* [DOCUMENT EXTRACT]:
────────────────
Know Your Species! The Northern Long-eared Bat
blog by Emily Stoll • August 05, 2011 @ 2:01pm
It’s a case of animal prejudice, plain and simple. But have no fear—Tifft Nature Preserve is here to clear the northern long-eared bat’s good name.
The northern long-eared bat, or the northern myotis, is one of nine bat species in New York State and has been found at Tifft. These little guys have a bad rap as carriers of rabies, rats with wings or even blood-suckers. What most people don’t realize is that you’re more likely to pick up rabies from a raccoon or skunk.
Also—contrary to popular belief—most of our batty buddies aren’t raging vampires; the northern long-eared bat prefers bugs. They love flies and small moths the best, and just one bat can consume up to 1,200 mosquitoes in an hour.
Some species of bats are even important for pollination, fertilization and spreading seeds. They’re also pretty darn cool. These little guys are the only mammal with powered flight. The northern long-eared bat’s nice big ears and high frequency voice makes it able to deal with the dense forest patches that other bats generally avoid. You can usually find them in the summer spread across the northeast, gathering in tree crevices for maternity colonies. By the time fall rolls around, they’ve switched to cave entrances, where they’ll gather in the hundreds, but they don’t winter the way you’d expect. Though they sometimes hang from cave ceilings or walls, they usually prefer squeezing into the rocks’ little cracks and crevices. Once in a while, if it’s a warm winter night, they might sneak out and fly around without feeding. We all get a little cabin fever, right?
You can check out some of these bats—just join Tifft for New Moon Walk and International Bat Night. The event will be at the preserve, 1200 Fuhrmann Blvd. in Buffalo, from 8 to 10 p.m. on Aug. 27. You can explore under the new moon while searching for deer, beavers and of course bats. There will even be a special program from 9:30 to 10 p.m. as licensed biologists from Ecology and Environment, Inc. conduct a bat survey. It’s $5 for the general public, and Buffalo Museum of Science members save 10%. Pre-registration is required, so call 825-6397 to save your spot.
The night will include cool scientific techniques like mist netting, which Tifft did last year for the first time to capture and identify bats. “This type of science is not shared with the public very often,” said Tifft Experience Manager Lauren Makeyenko in a recent email, so it’s a real treat when you get the chance to see. “It was so interesting to see the bats up close and learn about them first hand.”
────────────────
* [RECORD EXCERPTS]:
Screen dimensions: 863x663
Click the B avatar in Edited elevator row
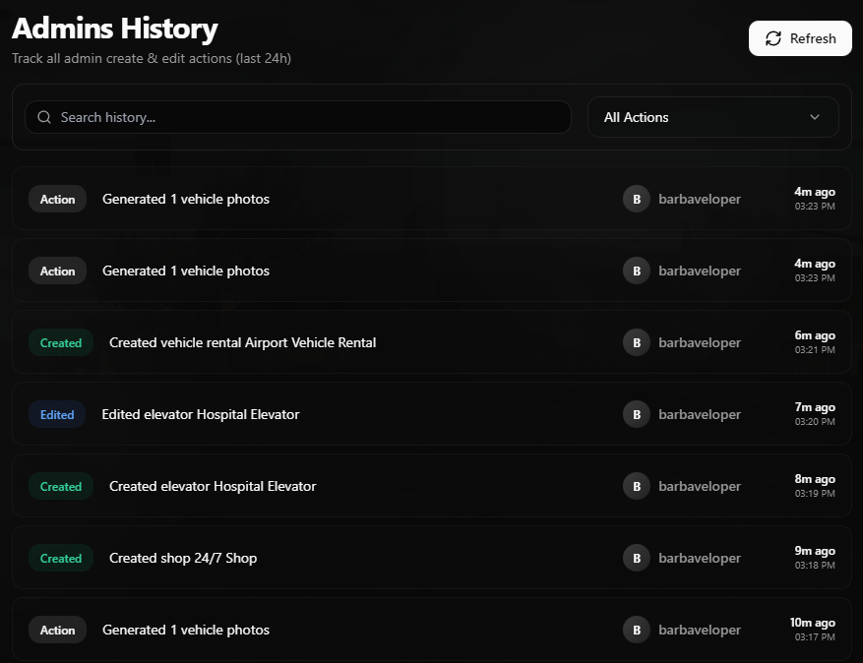(x=637, y=414)
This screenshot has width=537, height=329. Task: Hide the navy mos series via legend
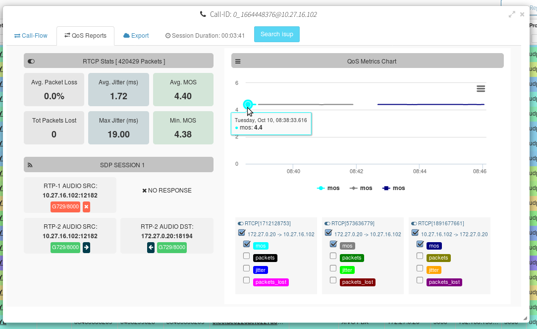[393, 188]
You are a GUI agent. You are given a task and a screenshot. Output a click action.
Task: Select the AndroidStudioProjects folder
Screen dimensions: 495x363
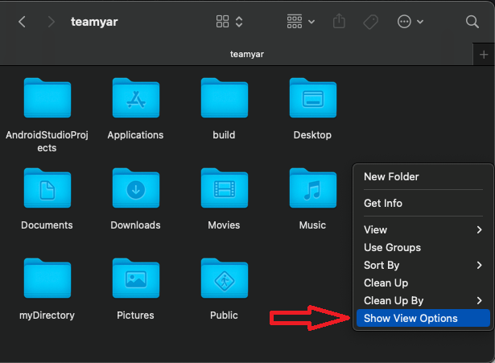pyautogui.click(x=47, y=98)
────────────────
* [EXERCISES]:
1: Answer these questions using the blog post on the northern long-eared bat.
(a) How many mosquitoes can one bat consume in an hour?
(b) Where do these bats gather in summer for maternity colonies?
(c) At what time does the special bat survey program run?
2: From the blog post on the northern long-eared bat, copy out the passage starting at "You can check" and ending at "save your spot.".
3: For each statement, say whether it agrees with the blog post on the northern long-eared bat. Answer yes or no, and quote the words from the post that decide it.
(a) The northern long-eared bat is one of nine bat species in New York State.
(b) In winter, these bats usually hang from cave ceilings.
(c) Buffalo Museum of Science members attend the event for free.

* [SOLUTIONS FOR EACH TASK]:
1:
(a) Up to 1,200.
(b) In tree crevices.
(c) From 9:30 to 10 p.m.

2:
You can check out some of these bats—just join Tifft for New Moon Walk and International Bat Night. The event will be at the preserve, 1200 Fuhrmann Blvd. in Buffalo, from 8 to 10 p.m. on Aug. 27. You can explore under the new moon while searching for deer, beavers and of course bats. There will even be a special program from 9:30 to 10 p.m. as licensed biologists from Ecology and Environment, Inc. conduct a bat survey. It’s $5 for the general public, and Buffalo Museum of Science members save 10%. Pre-registration is required, so call 825-6397 to save your spot.

3:
(a) Yes: "is one of nine bat species in New York State"
(b) No: "they usually prefer squeezing into the rocks’ little cracks and crevices"
(c) No: "Buffalo Museum of Science members save 10%"